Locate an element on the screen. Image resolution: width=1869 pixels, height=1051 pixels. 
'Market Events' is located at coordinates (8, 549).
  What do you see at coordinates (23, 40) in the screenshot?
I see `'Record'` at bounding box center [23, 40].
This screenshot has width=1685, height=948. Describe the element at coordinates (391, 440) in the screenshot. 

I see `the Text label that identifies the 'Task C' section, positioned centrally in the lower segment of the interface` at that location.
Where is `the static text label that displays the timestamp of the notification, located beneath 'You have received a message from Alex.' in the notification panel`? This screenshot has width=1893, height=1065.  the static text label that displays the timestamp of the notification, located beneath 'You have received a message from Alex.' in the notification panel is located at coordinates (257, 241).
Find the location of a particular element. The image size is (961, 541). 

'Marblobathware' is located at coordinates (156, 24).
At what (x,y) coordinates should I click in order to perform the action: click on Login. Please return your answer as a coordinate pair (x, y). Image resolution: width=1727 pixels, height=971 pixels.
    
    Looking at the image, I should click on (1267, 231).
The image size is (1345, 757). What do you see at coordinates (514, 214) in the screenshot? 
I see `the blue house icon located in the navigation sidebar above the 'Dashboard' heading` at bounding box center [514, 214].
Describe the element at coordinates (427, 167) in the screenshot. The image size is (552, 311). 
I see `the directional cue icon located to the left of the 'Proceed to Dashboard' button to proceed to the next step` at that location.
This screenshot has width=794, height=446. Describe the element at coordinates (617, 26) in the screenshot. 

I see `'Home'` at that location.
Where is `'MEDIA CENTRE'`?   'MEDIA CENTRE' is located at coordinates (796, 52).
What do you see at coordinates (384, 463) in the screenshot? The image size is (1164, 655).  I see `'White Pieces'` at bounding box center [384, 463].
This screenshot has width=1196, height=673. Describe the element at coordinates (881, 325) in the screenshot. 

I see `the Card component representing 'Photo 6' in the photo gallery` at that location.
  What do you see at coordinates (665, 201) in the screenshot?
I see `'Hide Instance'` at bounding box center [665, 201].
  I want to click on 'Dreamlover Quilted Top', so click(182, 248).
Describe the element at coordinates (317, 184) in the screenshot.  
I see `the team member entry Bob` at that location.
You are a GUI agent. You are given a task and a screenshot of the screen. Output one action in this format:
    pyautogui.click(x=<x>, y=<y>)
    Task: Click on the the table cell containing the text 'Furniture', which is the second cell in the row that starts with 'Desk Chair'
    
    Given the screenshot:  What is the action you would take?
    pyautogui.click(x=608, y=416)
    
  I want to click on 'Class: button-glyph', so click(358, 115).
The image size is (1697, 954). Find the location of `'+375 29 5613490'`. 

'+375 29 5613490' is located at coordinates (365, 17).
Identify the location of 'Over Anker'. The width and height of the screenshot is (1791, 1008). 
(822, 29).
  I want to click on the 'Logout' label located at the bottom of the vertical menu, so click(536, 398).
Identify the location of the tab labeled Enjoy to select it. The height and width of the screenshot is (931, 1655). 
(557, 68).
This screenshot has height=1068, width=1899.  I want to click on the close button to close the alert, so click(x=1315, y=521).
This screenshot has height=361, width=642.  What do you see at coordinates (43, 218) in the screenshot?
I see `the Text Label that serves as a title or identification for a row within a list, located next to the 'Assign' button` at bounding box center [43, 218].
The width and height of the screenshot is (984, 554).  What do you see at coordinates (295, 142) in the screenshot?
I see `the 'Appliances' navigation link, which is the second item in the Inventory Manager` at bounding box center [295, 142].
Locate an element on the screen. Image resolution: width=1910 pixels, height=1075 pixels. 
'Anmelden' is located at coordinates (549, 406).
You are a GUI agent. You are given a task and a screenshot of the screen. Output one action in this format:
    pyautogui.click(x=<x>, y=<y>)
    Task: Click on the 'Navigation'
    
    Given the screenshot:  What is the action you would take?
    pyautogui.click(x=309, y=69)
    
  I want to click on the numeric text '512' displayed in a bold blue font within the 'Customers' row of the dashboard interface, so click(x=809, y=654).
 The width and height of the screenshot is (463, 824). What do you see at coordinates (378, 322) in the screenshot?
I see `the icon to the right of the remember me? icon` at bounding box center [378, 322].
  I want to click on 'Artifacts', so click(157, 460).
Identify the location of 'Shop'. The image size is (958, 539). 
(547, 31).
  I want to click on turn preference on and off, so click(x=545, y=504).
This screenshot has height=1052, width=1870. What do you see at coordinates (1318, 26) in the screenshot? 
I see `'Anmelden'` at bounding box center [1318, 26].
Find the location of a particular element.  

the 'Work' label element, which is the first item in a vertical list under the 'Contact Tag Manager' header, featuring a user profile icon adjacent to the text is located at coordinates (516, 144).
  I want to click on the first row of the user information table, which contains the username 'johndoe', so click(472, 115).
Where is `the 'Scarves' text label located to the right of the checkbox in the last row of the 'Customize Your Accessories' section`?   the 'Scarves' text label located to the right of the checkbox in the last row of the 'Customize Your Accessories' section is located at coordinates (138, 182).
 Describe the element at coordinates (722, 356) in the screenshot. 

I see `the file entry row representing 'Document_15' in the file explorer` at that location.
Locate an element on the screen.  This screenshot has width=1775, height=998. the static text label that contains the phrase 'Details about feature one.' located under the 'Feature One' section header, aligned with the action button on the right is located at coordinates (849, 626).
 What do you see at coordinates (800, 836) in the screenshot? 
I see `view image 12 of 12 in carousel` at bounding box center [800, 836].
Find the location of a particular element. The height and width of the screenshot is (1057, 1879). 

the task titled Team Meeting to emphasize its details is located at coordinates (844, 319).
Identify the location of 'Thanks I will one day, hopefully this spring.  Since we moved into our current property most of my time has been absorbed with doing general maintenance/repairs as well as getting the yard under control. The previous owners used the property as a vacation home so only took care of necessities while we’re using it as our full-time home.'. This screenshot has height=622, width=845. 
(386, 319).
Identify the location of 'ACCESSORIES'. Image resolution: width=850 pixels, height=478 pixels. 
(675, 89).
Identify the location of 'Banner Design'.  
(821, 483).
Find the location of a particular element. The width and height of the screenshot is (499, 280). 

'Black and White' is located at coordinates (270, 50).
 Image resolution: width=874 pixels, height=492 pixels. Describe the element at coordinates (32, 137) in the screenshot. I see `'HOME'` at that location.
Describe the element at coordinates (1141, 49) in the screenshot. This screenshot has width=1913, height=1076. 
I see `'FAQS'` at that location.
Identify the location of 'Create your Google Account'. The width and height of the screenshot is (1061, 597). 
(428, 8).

-=-=-

## TASK
Return the records above word for word, from their first line through the line that contains "coordinates (156, 24).", with both ends included.

## SOLUTION TO THIS PROBLEM
Locate an element on the screen. Image resolution: width=1869 pixels, height=1051 pixels. 
'Market Events' is located at coordinates (8, 549).
  What do you see at coordinates (23, 40) in the screenshot?
I see `'Record'` at bounding box center [23, 40].
This screenshot has width=1685, height=948. Describe the element at coordinates (391, 440) in the screenshot. 

I see `the Text label that identifies the 'Task C' section, positioned centrally in the lower segment of the interface` at that location.
Where is `the static text label that displays the timestamp of the notification, located beneath 'You have received a message from Alex.' in the notification panel`? This screenshot has width=1893, height=1065.  the static text label that displays the timestamp of the notification, located beneath 'You have received a message from Alex.' in the notification panel is located at coordinates (257, 241).
Find the location of a particular element. The image size is (961, 541). 

'Marblobathware' is located at coordinates (156, 24).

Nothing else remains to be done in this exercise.